TASK PROMPT.
Output the entries verbatim, including every line.

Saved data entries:
◆ ◆ ◆ ◆ ◆ ◆ ◆
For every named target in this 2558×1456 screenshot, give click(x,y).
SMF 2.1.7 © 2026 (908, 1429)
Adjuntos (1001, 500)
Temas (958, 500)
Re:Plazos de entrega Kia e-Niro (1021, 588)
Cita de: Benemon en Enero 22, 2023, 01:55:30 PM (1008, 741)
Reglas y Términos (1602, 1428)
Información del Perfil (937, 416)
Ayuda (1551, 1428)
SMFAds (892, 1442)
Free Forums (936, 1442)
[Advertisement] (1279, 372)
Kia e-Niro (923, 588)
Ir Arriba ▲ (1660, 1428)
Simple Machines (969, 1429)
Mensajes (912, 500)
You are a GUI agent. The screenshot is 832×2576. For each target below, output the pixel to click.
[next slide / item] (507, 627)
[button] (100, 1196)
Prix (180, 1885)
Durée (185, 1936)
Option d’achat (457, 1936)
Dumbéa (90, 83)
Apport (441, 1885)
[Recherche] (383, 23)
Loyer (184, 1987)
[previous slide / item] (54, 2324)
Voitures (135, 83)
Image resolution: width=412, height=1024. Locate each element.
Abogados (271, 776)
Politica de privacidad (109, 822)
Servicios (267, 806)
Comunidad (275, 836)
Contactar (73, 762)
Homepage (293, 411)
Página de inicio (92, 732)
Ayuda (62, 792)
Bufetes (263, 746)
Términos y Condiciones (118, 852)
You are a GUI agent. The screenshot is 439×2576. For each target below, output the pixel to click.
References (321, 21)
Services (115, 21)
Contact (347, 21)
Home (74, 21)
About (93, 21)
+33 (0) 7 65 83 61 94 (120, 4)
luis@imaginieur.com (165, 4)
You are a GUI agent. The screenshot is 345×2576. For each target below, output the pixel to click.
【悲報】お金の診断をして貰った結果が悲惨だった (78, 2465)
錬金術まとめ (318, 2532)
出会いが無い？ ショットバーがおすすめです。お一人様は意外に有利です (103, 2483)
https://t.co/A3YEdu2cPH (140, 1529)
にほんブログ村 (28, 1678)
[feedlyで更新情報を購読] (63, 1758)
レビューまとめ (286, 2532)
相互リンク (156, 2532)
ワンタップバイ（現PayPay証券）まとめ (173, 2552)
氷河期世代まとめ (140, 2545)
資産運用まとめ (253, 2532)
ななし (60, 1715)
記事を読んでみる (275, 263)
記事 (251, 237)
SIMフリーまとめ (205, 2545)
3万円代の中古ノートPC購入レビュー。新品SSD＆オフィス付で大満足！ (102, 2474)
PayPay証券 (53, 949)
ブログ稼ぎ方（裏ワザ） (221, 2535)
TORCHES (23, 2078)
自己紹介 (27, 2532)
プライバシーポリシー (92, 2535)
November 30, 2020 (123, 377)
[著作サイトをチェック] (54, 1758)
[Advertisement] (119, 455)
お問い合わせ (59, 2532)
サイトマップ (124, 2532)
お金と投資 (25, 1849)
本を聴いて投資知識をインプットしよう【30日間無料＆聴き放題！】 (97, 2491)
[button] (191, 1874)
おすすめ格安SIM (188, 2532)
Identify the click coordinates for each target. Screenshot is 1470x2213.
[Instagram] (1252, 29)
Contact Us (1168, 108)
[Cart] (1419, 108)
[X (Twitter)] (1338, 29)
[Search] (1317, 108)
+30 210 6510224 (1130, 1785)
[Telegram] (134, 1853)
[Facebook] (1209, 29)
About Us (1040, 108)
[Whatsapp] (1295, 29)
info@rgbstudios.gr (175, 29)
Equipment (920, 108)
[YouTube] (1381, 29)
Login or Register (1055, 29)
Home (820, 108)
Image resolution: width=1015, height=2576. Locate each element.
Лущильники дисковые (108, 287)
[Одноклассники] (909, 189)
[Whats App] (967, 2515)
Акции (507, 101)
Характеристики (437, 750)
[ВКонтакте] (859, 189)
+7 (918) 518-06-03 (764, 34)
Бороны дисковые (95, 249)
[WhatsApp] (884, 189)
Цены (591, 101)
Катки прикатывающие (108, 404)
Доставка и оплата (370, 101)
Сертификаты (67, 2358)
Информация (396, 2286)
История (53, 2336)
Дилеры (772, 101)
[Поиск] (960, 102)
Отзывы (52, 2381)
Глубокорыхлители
◆ ◆ ◆ ◆ ◆ ◆ ◆
SOLUTION TO THE PROBLEM.
For every named target in this 2558×1456 screenshot, give click(x,y).
SMF 2.1.7 © 2026 (908, 1429)
Adjuntos (1001, 500)
Temas (958, 500)
Re:Plazos de entrega Kia e-Niro (1021, 588)
Cita de: Benemon en Enero 22, 2023, 01:55:30 PM (1008, 741)
Reglas y Términos (1602, 1428)
Información del Perfil (937, 416)
Ayuda (1551, 1428)
SMFAds (892, 1442)
Free Forums (936, 1442)
[Advertisement] (1279, 372)
Kia e-Niro (923, 588)
Ir Arriba ▲ (1660, 1428)
Simple Machines (969, 1429)
Mensajes (912, 500)
You are a GUI agent. The screenshot is 832×2576. For each target below, output the pixel to click.
[next slide / item] (507, 627)
[button] (100, 1196)
Prix (180, 1885)
Durée (185, 1936)
Option d’achat (457, 1936)
Dumbéa (90, 83)
Apport (441, 1885)
[Recherche] (383, 23)
Loyer (184, 1987)
[previous slide / item] (54, 2324)
Voitures (135, 83)
Image resolution: width=412, height=1024. Locate each element.
Abogados (271, 776)
Politica de privacidad (109, 822)
Servicios (267, 806)
Comunidad (275, 836)
Contactar (73, 762)
Homepage (293, 411)
Página de inicio (92, 732)
Ayuda (62, 792)
Bufetes (263, 746)
Términos y Condiciones (118, 852)
You are a GUI agent. The screenshot is 439×2576. For each target below, output the pixel to click.
References (321, 21)
Services (115, 21)
Contact (347, 21)
Home (74, 21)
About (93, 21)
+33 (0) 7 65 83 61 94 (120, 4)
luis@imaginieur.com (165, 4)
You are a GUI agent. The screenshot is 345×2576. For each target below, output the pixel to click.
【悲報】お金の診断をして貰った結果が悲惨だった (78, 2465)
錬金術まとめ (318, 2532)
出会いが無い？ ショットバーがおすすめです。お一人様は意外に有利です (103, 2483)
https://t.co/A3YEdu2cPH (140, 1529)
にほんブログ村 (28, 1678)
[feedlyで更新情報を購読] (63, 1758)
レビューまとめ (286, 2532)
相互リンク (156, 2532)
ワンタップバイ（現PayPay証券）まとめ (173, 2552)
氷河期世代まとめ (140, 2545)
資産運用まとめ (253, 2532)
ななし (60, 1715)
記事を読んでみる (275, 263)
記事 (251, 237)
SIMフリーまとめ (205, 2545)
3万円代の中古ノートPC購入レビュー。新品SSD＆オフィス付で大満足！ (102, 2474)
PayPay証券 (53, 949)
ブログ稼ぎ方（裏ワザ） (221, 2535)
TORCHES (23, 2078)
自己紹介 (27, 2532)
プライバシーポリシー (92, 2535)
November 30, 2020 (123, 377)
[著作サイトをチェック] (54, 1758)
[Advertisement] (119, 455)
お問い合わせ (59, 2532)
サイトマップ (124, 2532)
お金と投資 (25, 1849)
本を聴いて投資知識をインプットしよう【30日間無料＆聴き放題！】 (97, 2491)
[button] (191, 1874)
おすすめ格安SIM (188, 2532)
Identify the click coordinates for each target. Screenshot is 1470x2213.
[Instagram] (1252, 29)
Contact Us (1168, 108)
[Cart] (1419, 108)
[X (Twitter)] (1338, 29)
[Search] (1317, 108)
+30 210 6510224 (1130, 1785)
[Telegram] (134, 1853)
[Facebook] (1209, 29)
About Us (1040, 108)
[Whatsapp] (1295, 29)
info@rgbstudios.gr (175, 29)
Equipment (920, 108)
[YouTube] (1381, 29)
Login or Register (1055, 29)
Home (820, 108)
Image resolution: width=1015, height=2576. Locate each element.
Лущильники дисковые (108, 287)
[Одноклассники] (909, 189)
[Whats App] (967, 2515)
Акции (507, 101)
Характеристики (437, 750)
[ВКонтакте] (859, 189)
+7 (918) 518-06-03 (764, 34)
Бороны дисковые (95, 249)
[WhatsApp] (884, 189)
Цены (591, 101)
Катки прикатывающие (108, 404)
Доставка и оплата (370, 101)
Сертификаты (67, 2358)
Информация (396, 2286)
История (53, 2336)
Дилеры (772, 101)
[Поиск] (960, 102)
Отзывы (52, 2381)
Глубокорыхлители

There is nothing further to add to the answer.